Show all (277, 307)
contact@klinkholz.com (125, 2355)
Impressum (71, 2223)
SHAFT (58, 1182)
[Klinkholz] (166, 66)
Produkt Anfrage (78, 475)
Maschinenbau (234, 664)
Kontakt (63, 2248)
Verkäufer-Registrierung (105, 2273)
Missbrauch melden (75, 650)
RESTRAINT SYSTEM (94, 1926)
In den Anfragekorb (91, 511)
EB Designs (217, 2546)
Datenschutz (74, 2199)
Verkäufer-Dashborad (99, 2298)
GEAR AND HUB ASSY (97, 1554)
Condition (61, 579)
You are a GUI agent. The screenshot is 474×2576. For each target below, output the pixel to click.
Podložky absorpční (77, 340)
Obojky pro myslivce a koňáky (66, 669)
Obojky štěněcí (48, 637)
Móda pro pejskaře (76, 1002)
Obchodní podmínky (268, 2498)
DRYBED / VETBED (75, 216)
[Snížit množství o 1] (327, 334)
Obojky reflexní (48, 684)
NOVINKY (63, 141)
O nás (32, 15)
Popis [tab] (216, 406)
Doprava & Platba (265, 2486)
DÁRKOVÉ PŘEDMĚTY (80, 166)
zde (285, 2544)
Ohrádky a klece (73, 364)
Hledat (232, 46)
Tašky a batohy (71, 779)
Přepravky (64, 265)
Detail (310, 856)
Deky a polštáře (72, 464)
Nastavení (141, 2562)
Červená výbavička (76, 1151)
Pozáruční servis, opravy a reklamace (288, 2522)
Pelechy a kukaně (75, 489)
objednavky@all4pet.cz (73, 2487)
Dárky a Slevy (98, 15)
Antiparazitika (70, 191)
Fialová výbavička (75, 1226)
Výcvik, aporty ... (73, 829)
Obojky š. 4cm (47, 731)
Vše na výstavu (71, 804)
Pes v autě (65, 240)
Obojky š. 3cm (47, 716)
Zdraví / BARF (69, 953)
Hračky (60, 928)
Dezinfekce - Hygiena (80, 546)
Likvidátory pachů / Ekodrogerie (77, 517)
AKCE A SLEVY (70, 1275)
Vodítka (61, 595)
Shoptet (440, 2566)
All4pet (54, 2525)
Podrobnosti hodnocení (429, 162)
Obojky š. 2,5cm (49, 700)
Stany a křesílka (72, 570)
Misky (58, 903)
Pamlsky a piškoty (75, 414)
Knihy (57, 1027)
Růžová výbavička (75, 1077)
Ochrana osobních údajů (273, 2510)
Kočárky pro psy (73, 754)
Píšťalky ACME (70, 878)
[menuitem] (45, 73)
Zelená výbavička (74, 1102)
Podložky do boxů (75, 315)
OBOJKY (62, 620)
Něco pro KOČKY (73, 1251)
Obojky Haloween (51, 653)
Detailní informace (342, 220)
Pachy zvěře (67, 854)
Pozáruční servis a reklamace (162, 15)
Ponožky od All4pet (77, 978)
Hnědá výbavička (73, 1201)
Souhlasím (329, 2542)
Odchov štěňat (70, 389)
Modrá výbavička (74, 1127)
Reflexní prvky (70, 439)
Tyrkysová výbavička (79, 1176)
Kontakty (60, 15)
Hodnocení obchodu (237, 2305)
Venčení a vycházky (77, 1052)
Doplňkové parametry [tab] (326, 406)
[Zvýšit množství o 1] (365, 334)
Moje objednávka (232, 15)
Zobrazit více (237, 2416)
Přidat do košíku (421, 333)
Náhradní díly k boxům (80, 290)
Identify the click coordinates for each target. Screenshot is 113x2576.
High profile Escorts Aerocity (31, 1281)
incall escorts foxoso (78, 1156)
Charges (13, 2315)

○ ○ ○

**YOUR OBJECTIVE**
Look above for the line containing "Hledat (232, 46)". Output from there through the line containing "Knihy (57, 1027)", exactly and inclusively.

**SOLUTION TO THIS EXERCISE**
Hledat (232, 46)
Tašky a batohy (71, 779)
Přepravky (64, 265)
Detail (310, 856)
Deky a polštáře (72, 464)
Nastavení (141, 2562)
Červená výbavička (76, 1151)
Pozáruční servis, opravy a reklamace (288, 2522)
Pelechy a kukaně (75, 489)
objednavky@all4pet.cz (73, 2487)
Dárky a Slevy (98, 15)
Antiparazitika (70, 191)
Fialová výbavička (75, 1226)
Výcvik, aporty ... (73, 829)
Obojky š. 4cm (47, 731)
Vše na výstavu (71, 804)
Pes v autě (65, 240)
Obojky š. 3cm (47, 716)
Zdraví / BARF (69, 953)
Hračky (60, 928)
Dezinfekce - Hygiena (80, 546)
Likvidátory pachů / Ekodrogerie (77, 517)
AKCE A SLEVY (70, 1275)
Vodítka (61, 595)
Shoptet (440, 2566)
All4pet (54, 2525)
Podrobnosti hodnocení (429, 162)
Obojky š. 2,5cm (49, 700)
Stany a křesílka (72, 570)
Misky (58, 903)
Pamlsky a piškoty (75, 414)
Knihy (57, 1027)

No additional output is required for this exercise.